=== Text segment ===
[Begin]
Section 1905 of the "No Child Left Behind" Act of 2001 says that federal officials or employees may not "mandate, direct, or control a state, local educational agency, or school's specific instructional content, academic achievement standards and assessments, curriculum, or program of instruction."

But the specificity of other sections of the reauthorized Elementary and Secondary Education Act, and the way some provisions are being implemented, are raising concerns that the federal government is encroaching ever more on decisions historically made by local communities.

So far, the influence is most readily seen in reading. But education experts and observers point to those parts of the law that require testing in math, science, and language arts, and that prescribe methods and materials with documented effectiveness, as more evidence that the influence is likely to spread across the curriculum.

"There is more federal muscle around curriculum and other aspects of school than heretofore has been thrown around," said Larry Cuban, a professor of education at Stanford University and a noted education historian. "They've crossed the line in terms of that prohibition, and they'll continue to do that."

Haggling for Approval

New York City may prove to be a prominent test of local choice vs. federal imperative. After announcing a standardized curriculum last month that will require most of the city's 1,200 schools to use Month by Month Phonics as one component of its reading curriculum, a key adviser to President Bush expressed his opinion that the commercial reading program might run afoul of Reading First, the law's reading initiative.

G. Reid Lyon

G. Reid Lyon, the director of the child-development and -behavior branch of the National Institute for Child Health and Human Development, who has been instrumental in crafting the federal reading policy, told The New YorkTimes that Month by Month lacks adequate evidence of helping disadvantaged students reach proficiency in reading.

"There are no published data that we could find that indicated how effective this 'add on' approach was with well-defined groups of kids," Mr. Lyon added in an e-mail to Education Week.
[End]
=== Data lines ===
[Begin]
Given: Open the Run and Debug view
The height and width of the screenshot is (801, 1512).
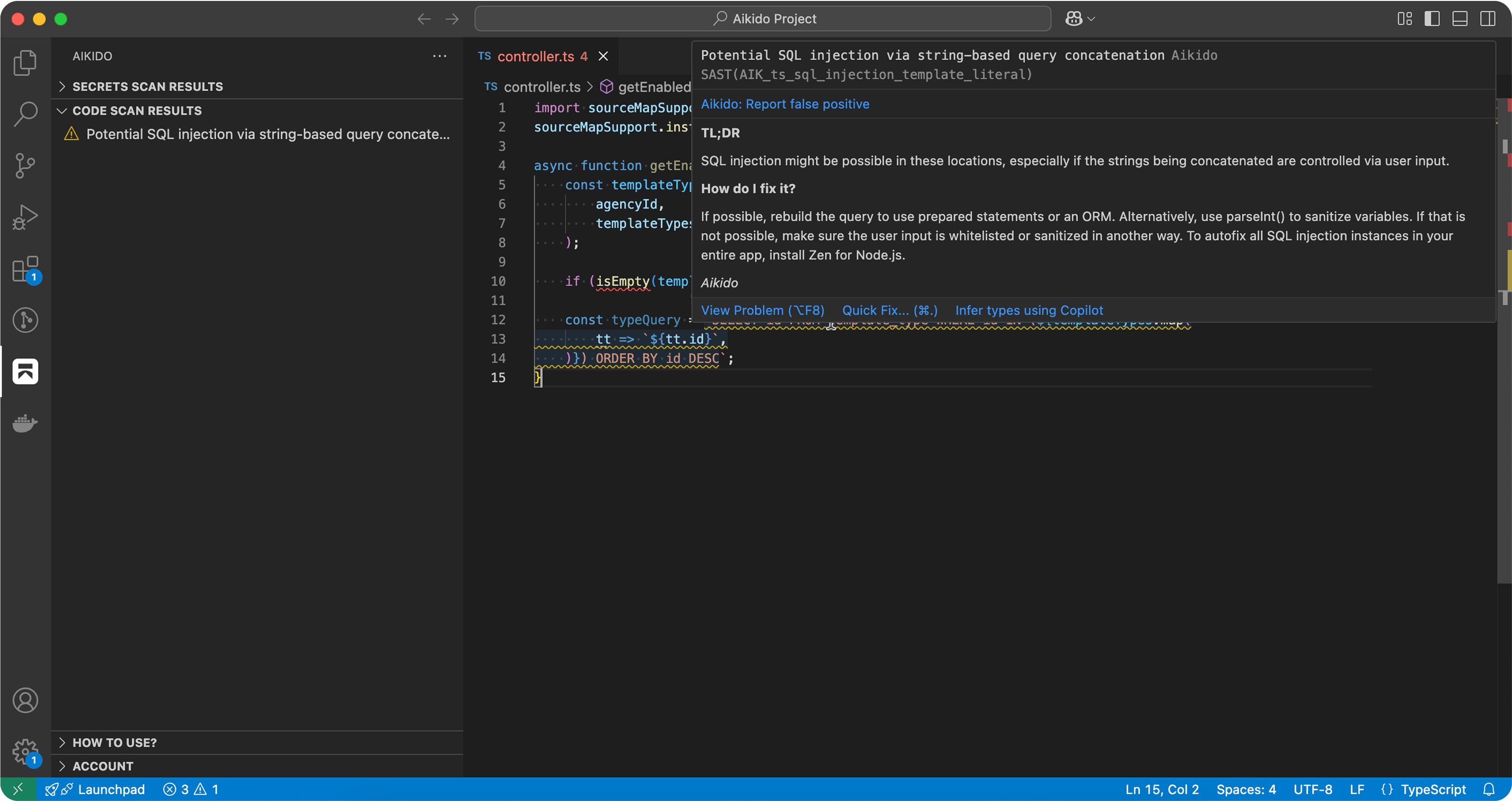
[End]
[Begin]
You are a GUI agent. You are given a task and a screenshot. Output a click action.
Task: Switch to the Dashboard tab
[End]
=== Directives ===
1 > In the article on federal influence over school curriculum, which commercial program will most New York City schools be required to use as one component of reading instruction?
2 > Write the next portion of the article on federal influence over school curriculum, beginning after its final sentence.
The rows have no connection to the text.

=== Exercise results ===
1 > Month by Month Phonics.

2 >
City school officials and the program's authors disagree. They expect their approach will pass muster when they apply for a share of the more than $68 million the state could receive annually from Reading First. They cite research that supports the phonics strategy, which uses spelling and rhyming activities, as well as analogy, to teach letter sounds and other explicit skills.

More than a year after launching Reading First, about half the states have yet to receive their share of the money.

The holdup isn't for lack of trying. Of the 45 states that have submitted applications, many spent months revising their proposals before they satisfied federal reviewers. Officials in some 20 states and U.S. territories still angling for approval are struggling to meet requirements without compromising their own visions of school improvement.

In the end, some observers say, they may have to adhere closely to the legislation's definition of effective reading instruction or give up their shot at millions of federal dollars.

Federal officials say the stringent review process—which includes 25 criteria for evaluating states' standards for instruction—will ensure that money is spent only on programs that have been proven effective. But some critics contend that the program is fueled by ideology, one that favors a specific, skills-based approach to teaching reading.

"Right now, we have one voice and one perspective about reading," said Deborah A. Dillon, a professor of curriculum and development at the University of Minnesota-Twin Cities and the president of the National Reading Conference, an organization devoted to research in the field. "The stakes are high, and if you don't follow [that perspective], ... that means you won't get funding."

Following the guidelines, however, is more complex than simply choosing a program that claims to cover phonics and other essential components. While all reading programs do not have to take precisely the same approach, lessons must be explicit and systematic, and teach skills in a sequence.

A Turn at Math

Many educators expect the federal government to follow a similar pattern with mathematics, beginning this week when the Bush administration is scheduled to kick off a new initiative. The one-day gathering will highlight the need for new research on effective math teaching and seek to define ways to improve teachers' knowledge of the subject.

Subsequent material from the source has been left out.